SOURCE TEXT:
+++++
Until recently, the Bhutan region has been thought to be the only segment of the Himalayas not having experienced a major earthquake over the past half millennium.

'Major earthquake could hit Bhutan too'

Combining historical documents with new geological data, the researchers determined that the 1714 earthquake likely occurred in west central Bhutan, where most of the population lives, and had a magnitude of at least 7.5 to 8.5

"We are able for the first time to say, yes, Bhutan is really seismogenic, and not a quiet place in the Himalayas," said lead author of the study Gyorgy Hetenyi, a geophysicist at University of Lausanne, Switzerland.

The main fault at the foot of the Himalayan mountains can likely generate destructive, major earthquakes along its entire 2,400-kilometre length, the study said.

The Himalayas have produced some of the world's largest earthquakes, like the April 2015 earthquake that devastated Nepal.

But scientists had not been able to prove whether every region along the 2,400-kilometre arc was seismogenic, or capable of producing quakes.
+++++
RECORDED DATA:

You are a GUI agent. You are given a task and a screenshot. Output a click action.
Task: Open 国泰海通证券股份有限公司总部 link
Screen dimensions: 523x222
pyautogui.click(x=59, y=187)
+++++
TASK OBJECTIVE: Can you echo the Bhutan earthquake text word for word, starting at "Combining historical documents" and ending at "of producing quakes."?

OUTPUT FOR THIS TASK:
Combining historical documents with new geological data, the researchers determined that the 1714 earthquake likely occurred in west central Bhutan, where most of the population lives, and had a magnitude of at least 7.5 to 8.5

"We are able for the first time to say, yes, Bhutan is really seismogenic, and not a quiet place in the Himalayas," said lead author of the study Gyorgy Hetenyi, a geophysicist at University of Lausanne, Switzerland.

The main fault at the foot of the Himalayan mountains can likely generate destructive, major earthquakes along its entire 2,400-kilometre length, the study said.

The Himalayas have produced some of the world's largest earthquakes, like the April 2015 earthquake that devastated Nepal.

But scientists had not been able to prove whether every region along the 2,400-kilometre arc was seismogenic, or capable of producing quakes.